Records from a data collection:
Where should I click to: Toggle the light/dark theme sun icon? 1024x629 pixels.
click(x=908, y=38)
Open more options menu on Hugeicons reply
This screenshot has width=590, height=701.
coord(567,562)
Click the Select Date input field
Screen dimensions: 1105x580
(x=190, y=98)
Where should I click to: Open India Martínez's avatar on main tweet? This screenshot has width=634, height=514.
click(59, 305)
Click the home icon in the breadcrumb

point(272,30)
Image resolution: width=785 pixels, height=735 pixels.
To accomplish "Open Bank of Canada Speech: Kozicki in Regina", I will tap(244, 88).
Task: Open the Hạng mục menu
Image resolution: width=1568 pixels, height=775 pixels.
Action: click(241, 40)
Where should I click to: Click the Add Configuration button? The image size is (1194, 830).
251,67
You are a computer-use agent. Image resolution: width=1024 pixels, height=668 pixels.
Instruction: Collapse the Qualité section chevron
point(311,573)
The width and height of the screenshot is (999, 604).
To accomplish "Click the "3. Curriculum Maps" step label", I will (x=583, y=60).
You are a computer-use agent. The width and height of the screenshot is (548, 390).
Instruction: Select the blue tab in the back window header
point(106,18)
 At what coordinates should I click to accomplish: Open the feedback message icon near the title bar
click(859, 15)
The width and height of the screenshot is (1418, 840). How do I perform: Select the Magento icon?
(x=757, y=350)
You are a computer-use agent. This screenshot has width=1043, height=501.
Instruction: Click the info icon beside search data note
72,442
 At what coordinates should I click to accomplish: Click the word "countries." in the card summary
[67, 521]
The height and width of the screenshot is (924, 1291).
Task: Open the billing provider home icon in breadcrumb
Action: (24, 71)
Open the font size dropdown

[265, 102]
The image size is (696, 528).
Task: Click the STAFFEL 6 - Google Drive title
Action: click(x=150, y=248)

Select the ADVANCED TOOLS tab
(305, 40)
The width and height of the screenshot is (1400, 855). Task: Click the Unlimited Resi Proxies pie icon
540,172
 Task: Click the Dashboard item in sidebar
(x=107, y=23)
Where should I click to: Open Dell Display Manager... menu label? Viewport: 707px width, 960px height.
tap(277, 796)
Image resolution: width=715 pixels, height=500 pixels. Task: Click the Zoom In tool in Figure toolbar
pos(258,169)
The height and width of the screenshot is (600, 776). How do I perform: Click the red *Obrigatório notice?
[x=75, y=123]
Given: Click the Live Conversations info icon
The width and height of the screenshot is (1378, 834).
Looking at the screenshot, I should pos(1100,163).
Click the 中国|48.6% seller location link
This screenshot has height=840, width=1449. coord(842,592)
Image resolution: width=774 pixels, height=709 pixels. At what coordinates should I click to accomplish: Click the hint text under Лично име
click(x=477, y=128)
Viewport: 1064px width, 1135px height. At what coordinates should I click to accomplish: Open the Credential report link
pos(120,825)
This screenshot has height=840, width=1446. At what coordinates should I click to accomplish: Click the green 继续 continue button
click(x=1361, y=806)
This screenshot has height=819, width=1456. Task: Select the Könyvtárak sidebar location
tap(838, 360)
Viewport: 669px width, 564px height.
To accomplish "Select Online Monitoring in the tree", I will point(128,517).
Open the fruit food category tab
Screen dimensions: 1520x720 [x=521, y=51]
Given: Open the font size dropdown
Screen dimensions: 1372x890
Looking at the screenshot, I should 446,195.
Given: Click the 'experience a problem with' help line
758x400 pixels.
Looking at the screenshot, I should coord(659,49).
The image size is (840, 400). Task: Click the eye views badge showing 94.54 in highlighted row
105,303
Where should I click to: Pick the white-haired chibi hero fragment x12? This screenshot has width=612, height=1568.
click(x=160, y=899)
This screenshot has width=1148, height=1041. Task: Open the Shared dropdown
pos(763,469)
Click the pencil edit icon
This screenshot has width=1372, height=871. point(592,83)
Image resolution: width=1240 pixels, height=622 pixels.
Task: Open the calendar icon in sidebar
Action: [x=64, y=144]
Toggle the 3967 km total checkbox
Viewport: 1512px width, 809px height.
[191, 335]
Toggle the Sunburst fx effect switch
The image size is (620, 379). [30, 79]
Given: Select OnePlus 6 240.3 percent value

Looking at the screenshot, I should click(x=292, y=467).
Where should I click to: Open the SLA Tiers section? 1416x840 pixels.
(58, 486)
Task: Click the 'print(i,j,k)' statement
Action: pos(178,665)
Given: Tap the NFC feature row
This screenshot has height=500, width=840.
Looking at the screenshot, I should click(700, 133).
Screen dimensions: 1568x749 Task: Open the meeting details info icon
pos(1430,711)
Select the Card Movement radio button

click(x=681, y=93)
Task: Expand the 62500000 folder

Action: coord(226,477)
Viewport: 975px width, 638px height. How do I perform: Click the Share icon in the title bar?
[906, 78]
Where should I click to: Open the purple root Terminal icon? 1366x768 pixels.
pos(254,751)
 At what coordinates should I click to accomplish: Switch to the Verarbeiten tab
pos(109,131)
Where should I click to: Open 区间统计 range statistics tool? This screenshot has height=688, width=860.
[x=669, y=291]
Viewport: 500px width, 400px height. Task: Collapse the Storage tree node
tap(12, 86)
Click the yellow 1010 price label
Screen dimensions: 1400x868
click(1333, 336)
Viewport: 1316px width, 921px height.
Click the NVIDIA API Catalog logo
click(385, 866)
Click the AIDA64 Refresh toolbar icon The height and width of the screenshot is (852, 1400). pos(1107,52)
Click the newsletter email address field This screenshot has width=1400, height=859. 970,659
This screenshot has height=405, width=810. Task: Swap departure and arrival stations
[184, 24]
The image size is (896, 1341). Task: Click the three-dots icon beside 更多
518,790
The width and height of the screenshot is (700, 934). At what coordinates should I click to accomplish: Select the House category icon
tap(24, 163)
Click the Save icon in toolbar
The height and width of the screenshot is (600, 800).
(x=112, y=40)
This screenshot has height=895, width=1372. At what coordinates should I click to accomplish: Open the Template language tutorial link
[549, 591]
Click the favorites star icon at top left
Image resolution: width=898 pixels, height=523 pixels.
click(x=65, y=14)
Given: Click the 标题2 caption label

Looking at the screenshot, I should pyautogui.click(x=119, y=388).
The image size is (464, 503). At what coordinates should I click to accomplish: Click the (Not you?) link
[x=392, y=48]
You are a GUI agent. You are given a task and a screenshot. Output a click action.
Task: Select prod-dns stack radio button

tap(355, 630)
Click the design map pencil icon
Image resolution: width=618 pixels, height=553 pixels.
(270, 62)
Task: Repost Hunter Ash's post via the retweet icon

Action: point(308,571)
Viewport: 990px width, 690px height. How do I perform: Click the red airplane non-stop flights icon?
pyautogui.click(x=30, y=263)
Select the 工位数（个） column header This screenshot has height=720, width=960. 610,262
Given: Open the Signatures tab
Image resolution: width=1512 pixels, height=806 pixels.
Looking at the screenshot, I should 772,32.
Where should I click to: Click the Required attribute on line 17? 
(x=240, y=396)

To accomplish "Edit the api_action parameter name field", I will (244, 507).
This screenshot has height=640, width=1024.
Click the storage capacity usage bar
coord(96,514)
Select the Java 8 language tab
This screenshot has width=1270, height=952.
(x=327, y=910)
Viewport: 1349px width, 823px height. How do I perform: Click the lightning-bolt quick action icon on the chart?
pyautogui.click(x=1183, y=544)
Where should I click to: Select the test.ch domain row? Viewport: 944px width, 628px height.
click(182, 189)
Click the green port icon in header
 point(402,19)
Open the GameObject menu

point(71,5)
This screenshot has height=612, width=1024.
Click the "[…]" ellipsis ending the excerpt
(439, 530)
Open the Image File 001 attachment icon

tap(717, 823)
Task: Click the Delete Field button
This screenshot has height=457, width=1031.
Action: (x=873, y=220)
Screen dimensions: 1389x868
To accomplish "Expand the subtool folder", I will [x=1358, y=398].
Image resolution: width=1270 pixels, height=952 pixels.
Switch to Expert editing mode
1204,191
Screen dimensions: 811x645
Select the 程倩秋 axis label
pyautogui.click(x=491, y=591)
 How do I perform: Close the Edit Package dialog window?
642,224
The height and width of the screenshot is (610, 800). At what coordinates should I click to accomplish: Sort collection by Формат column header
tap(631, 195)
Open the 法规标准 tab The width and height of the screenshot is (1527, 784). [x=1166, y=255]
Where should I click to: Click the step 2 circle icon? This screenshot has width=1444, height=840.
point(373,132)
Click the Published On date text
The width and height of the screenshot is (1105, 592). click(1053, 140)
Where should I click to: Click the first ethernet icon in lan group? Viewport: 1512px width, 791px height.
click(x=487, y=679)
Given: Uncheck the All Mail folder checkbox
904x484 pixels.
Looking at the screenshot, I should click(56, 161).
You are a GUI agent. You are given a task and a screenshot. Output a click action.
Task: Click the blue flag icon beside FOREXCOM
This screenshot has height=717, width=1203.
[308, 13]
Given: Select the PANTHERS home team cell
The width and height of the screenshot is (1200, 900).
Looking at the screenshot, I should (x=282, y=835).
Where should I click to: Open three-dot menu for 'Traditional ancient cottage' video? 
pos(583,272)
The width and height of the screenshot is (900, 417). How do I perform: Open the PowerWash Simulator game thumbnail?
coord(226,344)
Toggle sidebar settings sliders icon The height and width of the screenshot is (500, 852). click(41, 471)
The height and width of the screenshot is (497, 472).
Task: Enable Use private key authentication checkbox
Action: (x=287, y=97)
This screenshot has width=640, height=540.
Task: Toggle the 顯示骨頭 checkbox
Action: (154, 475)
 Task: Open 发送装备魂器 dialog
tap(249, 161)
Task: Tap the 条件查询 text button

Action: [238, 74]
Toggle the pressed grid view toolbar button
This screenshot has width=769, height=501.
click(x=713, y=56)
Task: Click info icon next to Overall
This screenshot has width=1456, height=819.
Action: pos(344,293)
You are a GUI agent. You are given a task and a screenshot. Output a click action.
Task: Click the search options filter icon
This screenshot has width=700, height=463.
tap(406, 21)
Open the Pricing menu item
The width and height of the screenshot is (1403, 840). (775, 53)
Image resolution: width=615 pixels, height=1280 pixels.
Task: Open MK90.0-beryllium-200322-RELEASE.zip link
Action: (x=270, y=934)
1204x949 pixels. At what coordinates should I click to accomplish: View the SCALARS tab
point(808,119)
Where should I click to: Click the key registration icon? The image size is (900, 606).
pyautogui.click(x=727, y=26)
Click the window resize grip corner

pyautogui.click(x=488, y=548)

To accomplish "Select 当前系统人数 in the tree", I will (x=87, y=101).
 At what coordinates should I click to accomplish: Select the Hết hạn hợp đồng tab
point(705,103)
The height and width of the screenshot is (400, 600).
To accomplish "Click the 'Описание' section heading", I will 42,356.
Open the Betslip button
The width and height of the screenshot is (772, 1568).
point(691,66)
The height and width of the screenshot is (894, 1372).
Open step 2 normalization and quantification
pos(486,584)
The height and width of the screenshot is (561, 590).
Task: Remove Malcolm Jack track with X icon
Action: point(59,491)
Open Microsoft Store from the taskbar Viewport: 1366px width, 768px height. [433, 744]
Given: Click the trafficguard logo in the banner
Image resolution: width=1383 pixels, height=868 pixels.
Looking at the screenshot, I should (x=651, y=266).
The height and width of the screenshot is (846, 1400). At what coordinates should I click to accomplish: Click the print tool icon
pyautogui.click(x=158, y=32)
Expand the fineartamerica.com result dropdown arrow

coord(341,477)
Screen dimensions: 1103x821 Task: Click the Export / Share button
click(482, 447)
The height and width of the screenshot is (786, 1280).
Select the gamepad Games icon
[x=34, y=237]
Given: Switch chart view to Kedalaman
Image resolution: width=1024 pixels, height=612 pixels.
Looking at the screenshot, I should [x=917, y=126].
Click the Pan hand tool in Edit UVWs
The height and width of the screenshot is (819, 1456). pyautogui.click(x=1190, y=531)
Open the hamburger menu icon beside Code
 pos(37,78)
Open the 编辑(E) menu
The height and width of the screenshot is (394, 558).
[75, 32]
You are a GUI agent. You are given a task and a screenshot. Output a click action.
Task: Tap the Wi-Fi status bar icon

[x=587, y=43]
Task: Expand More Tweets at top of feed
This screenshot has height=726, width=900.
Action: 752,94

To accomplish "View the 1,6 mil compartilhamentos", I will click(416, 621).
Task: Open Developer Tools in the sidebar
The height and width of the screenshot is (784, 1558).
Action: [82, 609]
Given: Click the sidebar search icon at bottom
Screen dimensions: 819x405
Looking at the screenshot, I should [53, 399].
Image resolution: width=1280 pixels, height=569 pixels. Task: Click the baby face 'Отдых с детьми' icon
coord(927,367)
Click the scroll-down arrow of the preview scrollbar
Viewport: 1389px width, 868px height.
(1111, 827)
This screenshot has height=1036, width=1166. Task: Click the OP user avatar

§ Goal of the exercise
Reproduce verbatim the stretch of lines above, from the line containing "This screenshot has height=640, width=1024." through the line containing "tap(717, 823)".

§ Exercise result
This screenshot has height=640, width=1024.
Click the storage capacity usage bar
coord(96,514)
Select the Java 8 language tab
This screenshot has width=1270, height=952.
(x=327, y=910)
Viewport: 1349px width, 823px height. How do I perform: Click the lightning-bolt quick action icon on the chart?
pyautogui.click(x=1183, y=544)
Where should I click to: Select the test.ch domain row? Viewport: 944px width, 628px height.
click(182, 189)
Click the green port icon in header
 point(402,19)
Open the GameObject menu

point(71,5)
This screenshot has height=612, width=1024.
Click the "[…]" ellipsis ending the excerpt
(439, 530)
Open the Image File 001 attachment icon

tap(717, 823)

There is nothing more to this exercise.